▶ [Task to complete]
Return only those lines of the listing in which "agent" appears.

Start of Data provided

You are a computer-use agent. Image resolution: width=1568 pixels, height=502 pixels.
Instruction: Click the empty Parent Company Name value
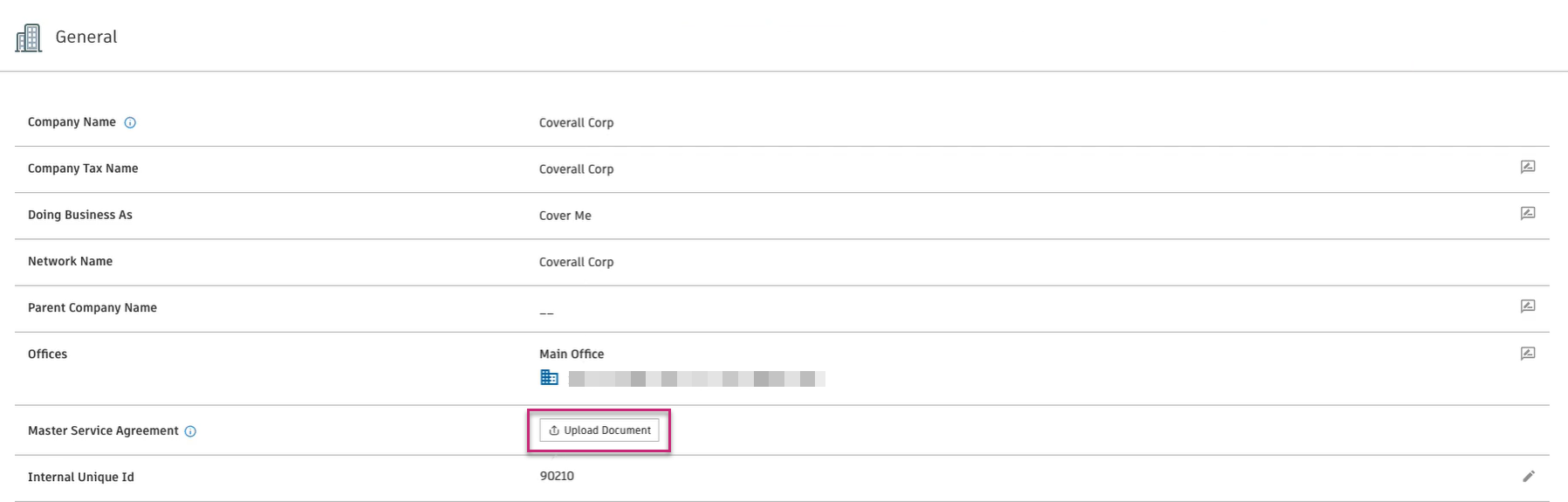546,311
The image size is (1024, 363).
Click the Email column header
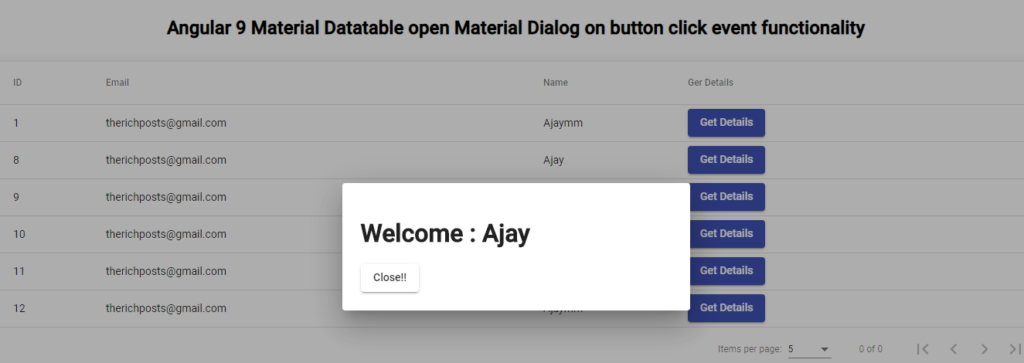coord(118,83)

End of Data provided
Start of Data provided

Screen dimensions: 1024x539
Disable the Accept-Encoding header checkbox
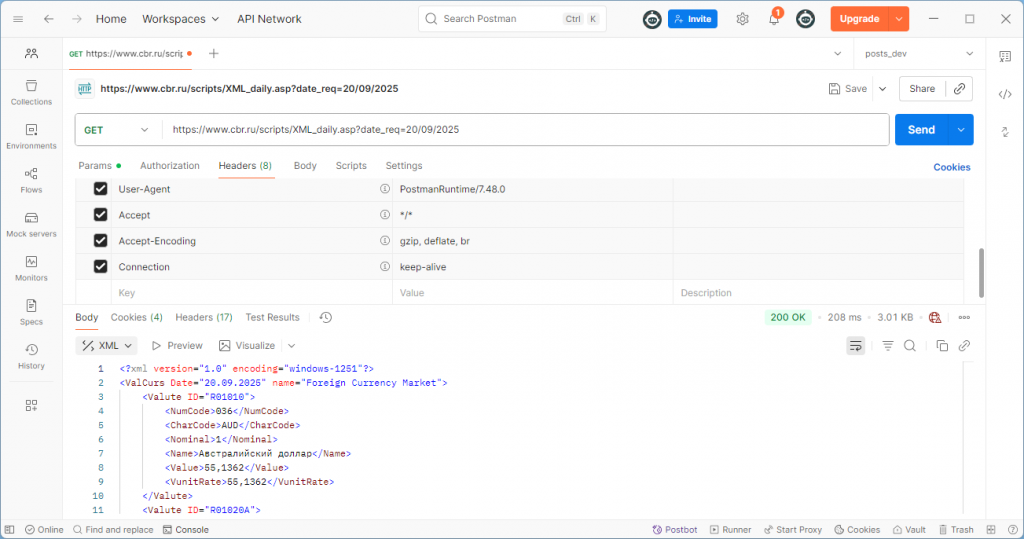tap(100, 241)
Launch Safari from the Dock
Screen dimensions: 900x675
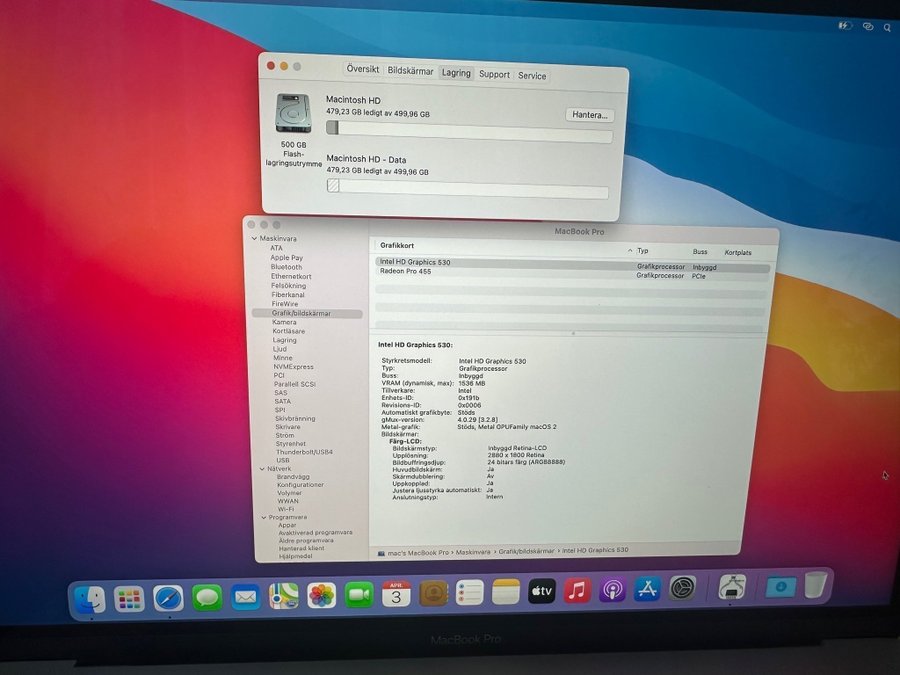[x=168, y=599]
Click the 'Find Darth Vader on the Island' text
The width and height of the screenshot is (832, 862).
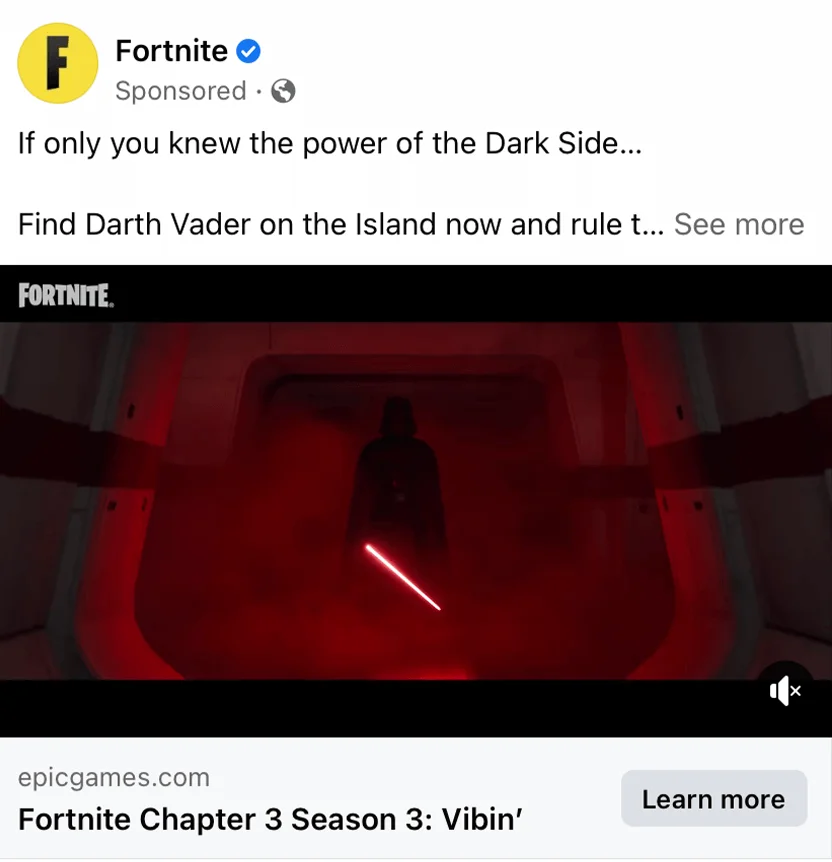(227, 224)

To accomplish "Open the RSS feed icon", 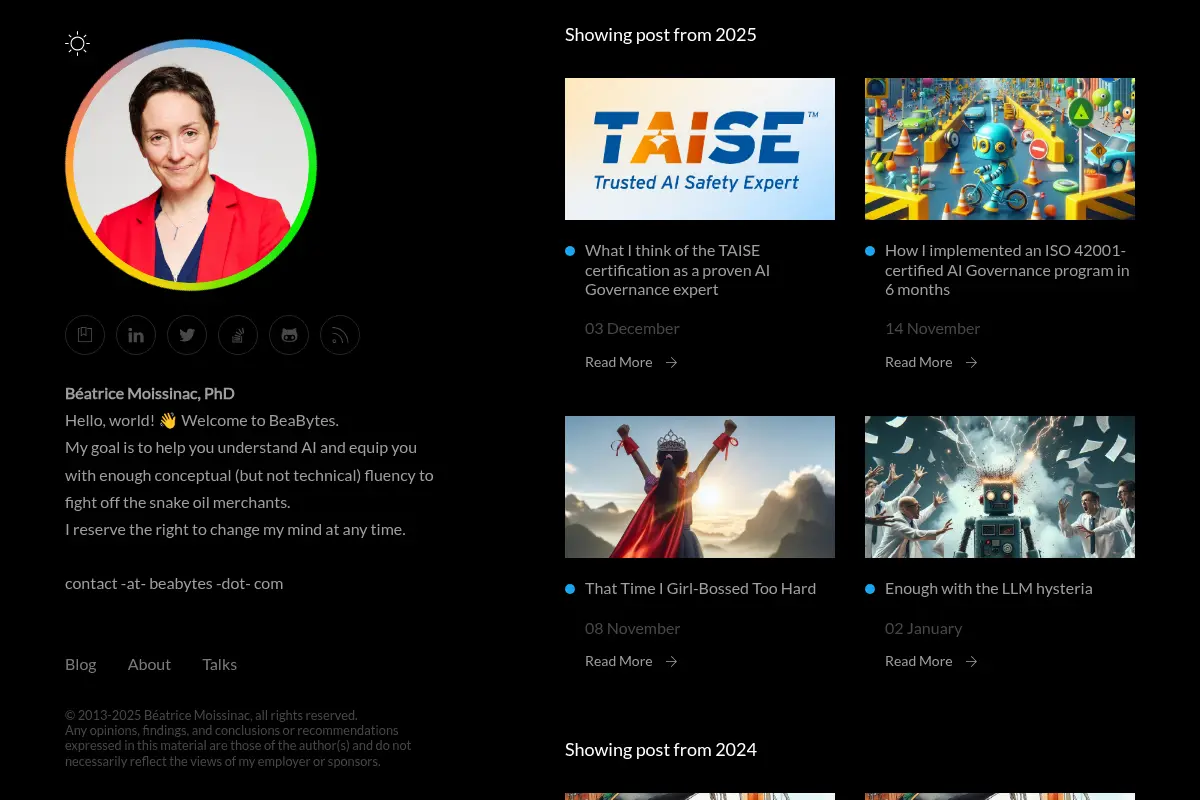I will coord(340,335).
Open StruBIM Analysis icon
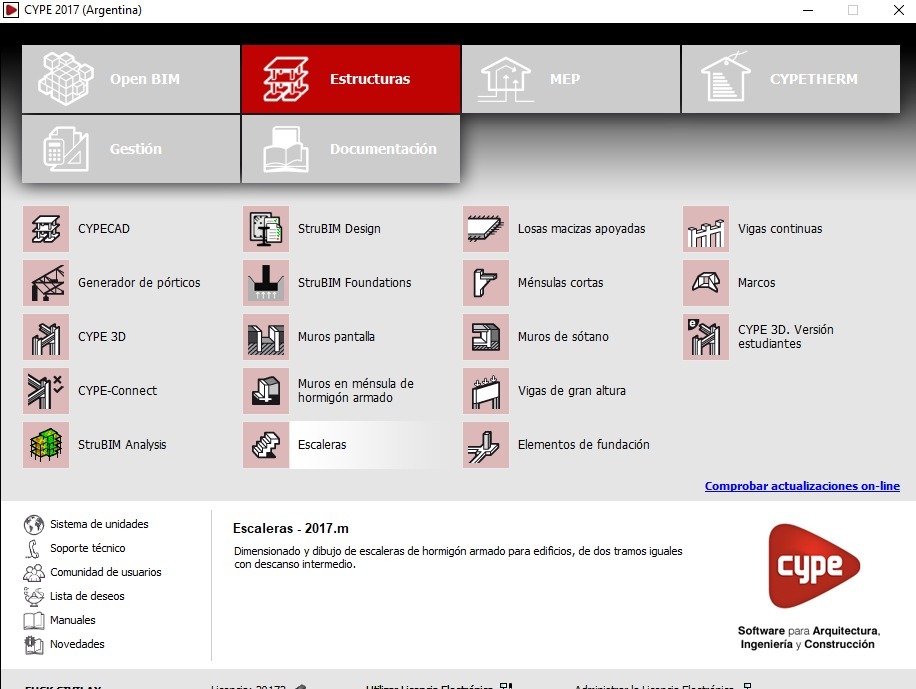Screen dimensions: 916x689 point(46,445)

End of Data provided
Start of Data provided

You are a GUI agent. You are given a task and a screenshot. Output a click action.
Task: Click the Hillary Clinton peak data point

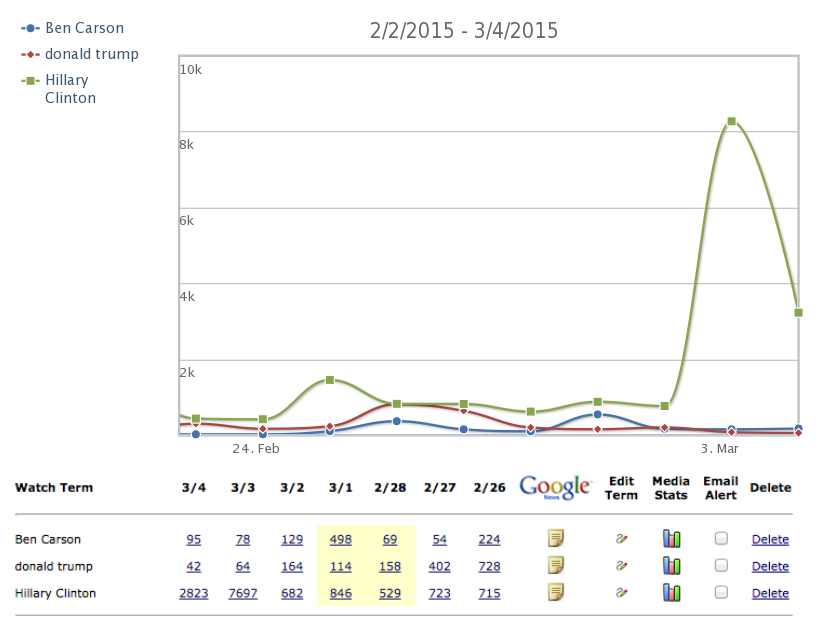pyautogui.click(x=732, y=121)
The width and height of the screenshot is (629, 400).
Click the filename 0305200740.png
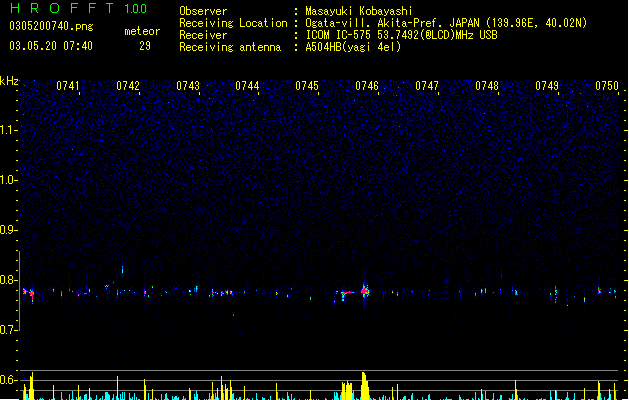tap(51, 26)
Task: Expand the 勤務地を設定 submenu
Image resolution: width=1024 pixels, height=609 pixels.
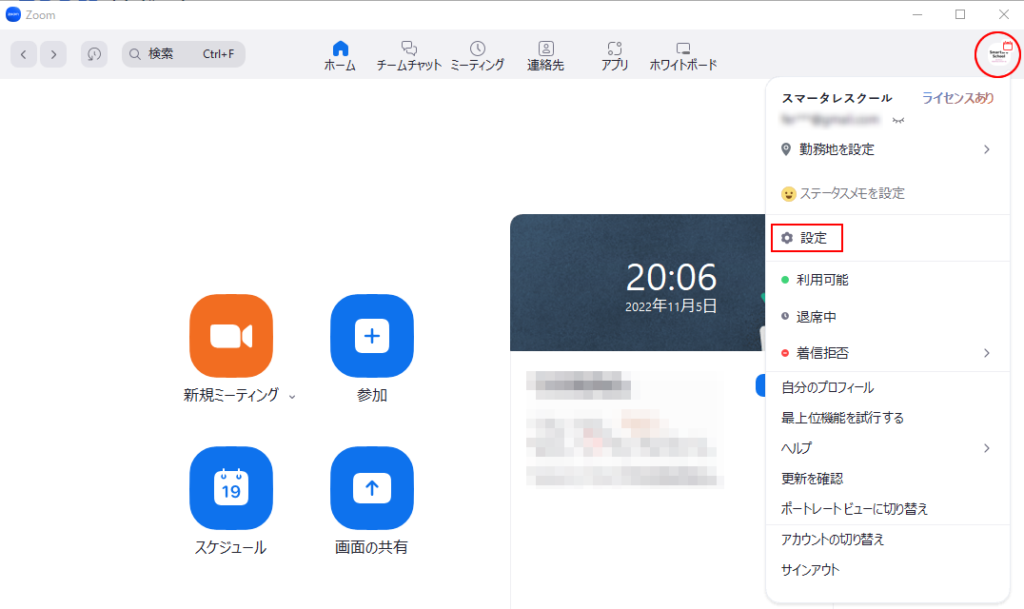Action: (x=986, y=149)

End of Data provided

▶ [Finished exercise]
You are a computer-use agent. Image resolution: width=1568 pixels, height=502 pixels.
You are a GUI agent. You are given a task and a screenshot. Output a click action.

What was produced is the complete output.